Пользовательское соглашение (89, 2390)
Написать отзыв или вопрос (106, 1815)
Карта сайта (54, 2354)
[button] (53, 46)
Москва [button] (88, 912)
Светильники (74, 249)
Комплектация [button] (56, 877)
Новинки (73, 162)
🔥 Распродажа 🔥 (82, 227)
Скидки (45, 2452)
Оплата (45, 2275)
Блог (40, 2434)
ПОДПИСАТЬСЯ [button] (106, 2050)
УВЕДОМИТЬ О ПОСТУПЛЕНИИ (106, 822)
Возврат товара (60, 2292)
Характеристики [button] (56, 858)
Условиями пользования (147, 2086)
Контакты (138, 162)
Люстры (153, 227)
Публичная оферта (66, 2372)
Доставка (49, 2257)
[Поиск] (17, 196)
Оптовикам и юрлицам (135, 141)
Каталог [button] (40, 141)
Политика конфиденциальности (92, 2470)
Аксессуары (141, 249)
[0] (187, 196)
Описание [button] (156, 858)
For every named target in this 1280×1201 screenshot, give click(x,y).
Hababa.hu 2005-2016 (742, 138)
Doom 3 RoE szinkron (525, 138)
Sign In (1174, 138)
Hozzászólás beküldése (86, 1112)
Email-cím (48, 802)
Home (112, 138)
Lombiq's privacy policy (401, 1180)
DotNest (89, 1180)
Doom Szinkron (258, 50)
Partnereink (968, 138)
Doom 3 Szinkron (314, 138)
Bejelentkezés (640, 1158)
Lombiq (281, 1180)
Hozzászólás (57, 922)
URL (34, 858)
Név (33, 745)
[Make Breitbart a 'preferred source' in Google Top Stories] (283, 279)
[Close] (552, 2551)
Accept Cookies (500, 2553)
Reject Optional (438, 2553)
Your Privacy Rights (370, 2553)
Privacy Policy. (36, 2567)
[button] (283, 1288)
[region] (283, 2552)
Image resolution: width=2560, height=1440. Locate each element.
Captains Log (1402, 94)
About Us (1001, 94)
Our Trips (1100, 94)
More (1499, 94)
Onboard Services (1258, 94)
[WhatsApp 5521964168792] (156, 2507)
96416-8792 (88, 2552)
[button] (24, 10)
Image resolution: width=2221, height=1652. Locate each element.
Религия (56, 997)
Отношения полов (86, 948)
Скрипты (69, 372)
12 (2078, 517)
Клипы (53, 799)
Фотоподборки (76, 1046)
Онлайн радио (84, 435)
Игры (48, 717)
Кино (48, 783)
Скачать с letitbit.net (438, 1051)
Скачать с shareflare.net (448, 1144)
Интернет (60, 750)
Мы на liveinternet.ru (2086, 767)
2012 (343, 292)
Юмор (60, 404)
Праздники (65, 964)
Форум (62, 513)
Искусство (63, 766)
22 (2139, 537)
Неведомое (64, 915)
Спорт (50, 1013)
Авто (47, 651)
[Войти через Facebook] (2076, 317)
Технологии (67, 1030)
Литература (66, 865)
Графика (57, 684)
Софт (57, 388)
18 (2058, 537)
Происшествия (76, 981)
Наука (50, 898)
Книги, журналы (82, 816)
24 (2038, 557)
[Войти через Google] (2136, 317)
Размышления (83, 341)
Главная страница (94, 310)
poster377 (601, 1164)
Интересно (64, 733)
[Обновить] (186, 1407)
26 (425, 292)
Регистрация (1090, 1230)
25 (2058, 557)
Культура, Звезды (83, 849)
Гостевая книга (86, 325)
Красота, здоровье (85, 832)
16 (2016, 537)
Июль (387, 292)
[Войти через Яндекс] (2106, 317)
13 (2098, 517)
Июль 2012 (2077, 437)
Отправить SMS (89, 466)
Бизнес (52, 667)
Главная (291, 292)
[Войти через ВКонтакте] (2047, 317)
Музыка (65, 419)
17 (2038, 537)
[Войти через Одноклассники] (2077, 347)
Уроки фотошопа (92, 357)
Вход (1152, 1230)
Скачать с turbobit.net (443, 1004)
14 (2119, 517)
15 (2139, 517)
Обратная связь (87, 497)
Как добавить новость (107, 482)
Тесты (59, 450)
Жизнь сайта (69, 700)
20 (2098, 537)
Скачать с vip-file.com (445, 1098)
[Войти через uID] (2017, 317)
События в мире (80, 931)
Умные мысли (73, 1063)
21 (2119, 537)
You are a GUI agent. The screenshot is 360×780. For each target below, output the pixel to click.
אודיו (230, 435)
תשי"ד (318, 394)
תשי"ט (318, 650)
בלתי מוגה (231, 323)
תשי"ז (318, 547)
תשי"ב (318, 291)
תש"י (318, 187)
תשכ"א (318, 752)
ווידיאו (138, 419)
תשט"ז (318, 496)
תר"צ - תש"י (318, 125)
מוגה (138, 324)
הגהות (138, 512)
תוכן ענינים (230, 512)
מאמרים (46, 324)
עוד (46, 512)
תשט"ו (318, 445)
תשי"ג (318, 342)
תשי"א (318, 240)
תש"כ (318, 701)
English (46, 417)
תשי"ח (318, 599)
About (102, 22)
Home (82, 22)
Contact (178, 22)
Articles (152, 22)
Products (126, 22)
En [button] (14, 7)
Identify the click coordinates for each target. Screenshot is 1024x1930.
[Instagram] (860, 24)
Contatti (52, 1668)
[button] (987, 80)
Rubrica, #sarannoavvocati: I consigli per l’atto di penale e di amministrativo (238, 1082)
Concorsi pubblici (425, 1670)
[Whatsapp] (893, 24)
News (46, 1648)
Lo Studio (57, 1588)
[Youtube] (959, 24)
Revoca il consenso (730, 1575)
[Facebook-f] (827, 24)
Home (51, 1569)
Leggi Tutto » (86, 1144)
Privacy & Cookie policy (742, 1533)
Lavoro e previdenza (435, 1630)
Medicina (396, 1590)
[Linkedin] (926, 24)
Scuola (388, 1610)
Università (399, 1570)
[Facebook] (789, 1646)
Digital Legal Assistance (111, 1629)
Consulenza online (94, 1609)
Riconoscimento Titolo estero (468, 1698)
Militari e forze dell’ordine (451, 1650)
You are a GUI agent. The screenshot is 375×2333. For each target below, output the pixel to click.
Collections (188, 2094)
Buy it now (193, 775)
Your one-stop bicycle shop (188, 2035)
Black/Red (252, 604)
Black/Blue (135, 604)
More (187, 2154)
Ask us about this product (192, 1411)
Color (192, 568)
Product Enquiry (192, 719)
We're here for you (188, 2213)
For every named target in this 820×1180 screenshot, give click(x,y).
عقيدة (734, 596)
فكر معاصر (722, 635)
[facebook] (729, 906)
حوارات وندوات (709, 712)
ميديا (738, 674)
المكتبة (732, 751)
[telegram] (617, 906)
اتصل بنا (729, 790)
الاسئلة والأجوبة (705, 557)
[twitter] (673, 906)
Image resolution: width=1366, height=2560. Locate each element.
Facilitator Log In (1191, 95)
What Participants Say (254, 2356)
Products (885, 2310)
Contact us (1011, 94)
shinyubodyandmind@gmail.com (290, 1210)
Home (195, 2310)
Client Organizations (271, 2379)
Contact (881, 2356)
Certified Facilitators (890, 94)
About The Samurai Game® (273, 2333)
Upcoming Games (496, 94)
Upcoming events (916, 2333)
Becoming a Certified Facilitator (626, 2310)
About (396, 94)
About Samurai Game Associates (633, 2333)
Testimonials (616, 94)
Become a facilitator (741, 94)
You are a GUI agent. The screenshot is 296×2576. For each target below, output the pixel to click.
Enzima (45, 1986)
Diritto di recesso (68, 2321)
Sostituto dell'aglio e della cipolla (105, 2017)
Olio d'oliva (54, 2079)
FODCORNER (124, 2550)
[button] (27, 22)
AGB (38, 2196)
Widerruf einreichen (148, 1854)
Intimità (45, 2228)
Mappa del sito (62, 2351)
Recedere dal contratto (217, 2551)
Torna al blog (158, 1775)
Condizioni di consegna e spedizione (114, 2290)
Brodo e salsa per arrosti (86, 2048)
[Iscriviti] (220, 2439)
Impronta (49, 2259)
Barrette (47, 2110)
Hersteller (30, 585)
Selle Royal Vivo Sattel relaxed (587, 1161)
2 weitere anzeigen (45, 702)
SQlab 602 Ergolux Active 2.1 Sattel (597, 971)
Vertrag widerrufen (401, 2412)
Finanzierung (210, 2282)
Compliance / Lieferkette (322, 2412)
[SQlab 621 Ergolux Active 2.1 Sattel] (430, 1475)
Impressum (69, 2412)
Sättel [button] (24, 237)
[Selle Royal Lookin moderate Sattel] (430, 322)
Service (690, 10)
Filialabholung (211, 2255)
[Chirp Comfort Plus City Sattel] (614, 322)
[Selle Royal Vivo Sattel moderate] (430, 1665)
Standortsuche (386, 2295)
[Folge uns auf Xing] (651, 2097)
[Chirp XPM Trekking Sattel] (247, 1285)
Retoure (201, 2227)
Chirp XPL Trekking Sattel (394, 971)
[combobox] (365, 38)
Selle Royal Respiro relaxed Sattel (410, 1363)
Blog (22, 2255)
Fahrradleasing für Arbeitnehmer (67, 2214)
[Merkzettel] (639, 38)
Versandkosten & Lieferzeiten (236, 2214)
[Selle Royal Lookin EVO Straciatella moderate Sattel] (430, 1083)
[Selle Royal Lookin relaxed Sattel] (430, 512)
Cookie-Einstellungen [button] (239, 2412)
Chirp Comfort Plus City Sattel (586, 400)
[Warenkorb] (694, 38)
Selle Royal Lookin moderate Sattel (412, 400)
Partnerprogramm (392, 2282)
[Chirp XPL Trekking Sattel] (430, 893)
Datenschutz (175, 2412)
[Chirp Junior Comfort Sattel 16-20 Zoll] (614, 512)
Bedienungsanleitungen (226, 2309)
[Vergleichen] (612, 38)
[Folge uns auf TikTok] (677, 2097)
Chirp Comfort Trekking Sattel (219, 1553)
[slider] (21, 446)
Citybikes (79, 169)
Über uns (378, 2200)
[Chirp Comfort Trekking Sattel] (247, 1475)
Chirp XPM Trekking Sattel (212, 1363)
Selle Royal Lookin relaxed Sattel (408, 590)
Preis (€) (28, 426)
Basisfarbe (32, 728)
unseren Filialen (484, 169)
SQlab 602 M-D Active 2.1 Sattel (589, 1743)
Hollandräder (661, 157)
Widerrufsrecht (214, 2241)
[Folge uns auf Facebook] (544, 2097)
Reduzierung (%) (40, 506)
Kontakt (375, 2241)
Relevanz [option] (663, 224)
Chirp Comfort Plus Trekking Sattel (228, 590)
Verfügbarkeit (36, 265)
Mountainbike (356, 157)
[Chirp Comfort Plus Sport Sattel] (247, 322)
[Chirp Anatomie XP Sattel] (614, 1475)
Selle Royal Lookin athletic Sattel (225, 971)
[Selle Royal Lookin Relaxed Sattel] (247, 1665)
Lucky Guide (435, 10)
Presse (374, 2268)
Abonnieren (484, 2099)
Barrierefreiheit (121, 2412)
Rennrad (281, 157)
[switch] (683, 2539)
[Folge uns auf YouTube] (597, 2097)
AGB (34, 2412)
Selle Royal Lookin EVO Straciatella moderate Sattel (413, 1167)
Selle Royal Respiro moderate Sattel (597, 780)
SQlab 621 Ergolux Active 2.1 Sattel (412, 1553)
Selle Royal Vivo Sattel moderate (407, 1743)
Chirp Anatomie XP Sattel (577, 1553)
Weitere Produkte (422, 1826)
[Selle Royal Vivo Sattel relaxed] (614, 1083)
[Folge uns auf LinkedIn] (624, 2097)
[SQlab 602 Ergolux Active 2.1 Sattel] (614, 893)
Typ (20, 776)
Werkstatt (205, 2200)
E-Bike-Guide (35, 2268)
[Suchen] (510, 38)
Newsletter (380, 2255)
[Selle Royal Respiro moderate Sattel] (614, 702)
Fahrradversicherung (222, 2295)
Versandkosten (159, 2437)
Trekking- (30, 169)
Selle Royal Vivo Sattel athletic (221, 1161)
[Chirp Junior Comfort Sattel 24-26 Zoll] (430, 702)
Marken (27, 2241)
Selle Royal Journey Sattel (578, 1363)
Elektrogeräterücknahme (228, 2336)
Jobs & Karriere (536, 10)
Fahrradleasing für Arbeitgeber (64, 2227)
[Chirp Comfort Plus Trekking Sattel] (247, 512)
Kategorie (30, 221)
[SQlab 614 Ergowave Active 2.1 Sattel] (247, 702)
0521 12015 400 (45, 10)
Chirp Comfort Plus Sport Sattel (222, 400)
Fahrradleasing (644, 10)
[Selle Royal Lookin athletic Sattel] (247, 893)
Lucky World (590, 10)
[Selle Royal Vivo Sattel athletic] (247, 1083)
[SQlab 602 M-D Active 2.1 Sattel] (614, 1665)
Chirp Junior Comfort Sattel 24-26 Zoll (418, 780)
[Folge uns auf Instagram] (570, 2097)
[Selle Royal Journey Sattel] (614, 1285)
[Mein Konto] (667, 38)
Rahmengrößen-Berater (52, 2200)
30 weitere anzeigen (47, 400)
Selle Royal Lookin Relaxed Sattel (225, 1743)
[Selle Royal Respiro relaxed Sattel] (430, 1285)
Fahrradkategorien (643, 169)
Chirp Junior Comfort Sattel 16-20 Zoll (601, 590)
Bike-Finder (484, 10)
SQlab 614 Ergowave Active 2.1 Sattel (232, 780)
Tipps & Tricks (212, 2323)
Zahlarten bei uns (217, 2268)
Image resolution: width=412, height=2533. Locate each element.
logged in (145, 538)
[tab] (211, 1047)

WHAT TO PRODUCE: Filter the entries above down to the lines that hold the word "Sport", and copy those lines.

PROBLEM SOLUTION:
[Chirp Comfort Plus Sport Sattel] (247, 322)
Chirp Comfort Plus Sport Sattel (222, 400)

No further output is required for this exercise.